Abu Dhbai: The structure of the oil market and its pricing system must be changed to satisfy the needs both of the Organisation of Petroleum Exporting Countries (Opec) and Russia, the single largest oil producer in the world outside Opec, a Russian energy expert said at an industry conference here yesterday.
Speaking on the final day of a three-day conference "Energy Security in the Gulf — Challenges and Prospects" organised by the Emirates Centre for Strategic Studies and Research (ECSSR), Professor Nodari A. Simoniya, Director of the Centre for Energy Studies, Institute of World Economy and International Relations said there have been calls for Russia to join Opec, but this was not a solution.
"What is needed is a round-table of producers and consumers to reform the marketing of oil. It will take time and effort to change the attitude of some, particularly the United States," Simoniya added.
He said Russia could not join Opec because the structure of its oil industry is different from those of Opec members.
"After the fall of the Soviet Union, the oil sector was privatised and became fragmented. With so many oil companies engaged in so many joint ventures, the government cannot impose its will on these diverse companies. Furthermore, these companies lobby the government heavily and corruption is rife," said Simoniya.

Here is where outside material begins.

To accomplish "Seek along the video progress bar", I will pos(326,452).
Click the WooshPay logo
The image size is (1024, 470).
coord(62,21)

He said historically, the US guaranteed its sources of energy by diversifying the sources of its oil imports away from Opec.
"This seems to be a bigger reason for the cause of Opec's loss of revenue rather than Russia's oil production," said Simoniya.

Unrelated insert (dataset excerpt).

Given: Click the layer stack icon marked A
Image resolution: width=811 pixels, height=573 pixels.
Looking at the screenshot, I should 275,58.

He said the world financial crisis has had an impact on the relations between Opec and Russia.
Separately, Simoniya said global oil prices currently hovering in a range of $75-$78 per barrel are due to speculators driving the oil markets rather than the forces of demand and supply.
"A half-year study in 2008 of day-to-day activities in the oil market showed that oil demand was in fact flat. At the same time, it revealed that investor behaviour in the futures markets increased threefold. When the government began to take action, $40 billion of speculative money left the oil market and prices collapsed. This has become a real problem," he added.
Professor Philip Andrews-Speed of the University of Dundee said China and India would drive Asian oil demand in coming years.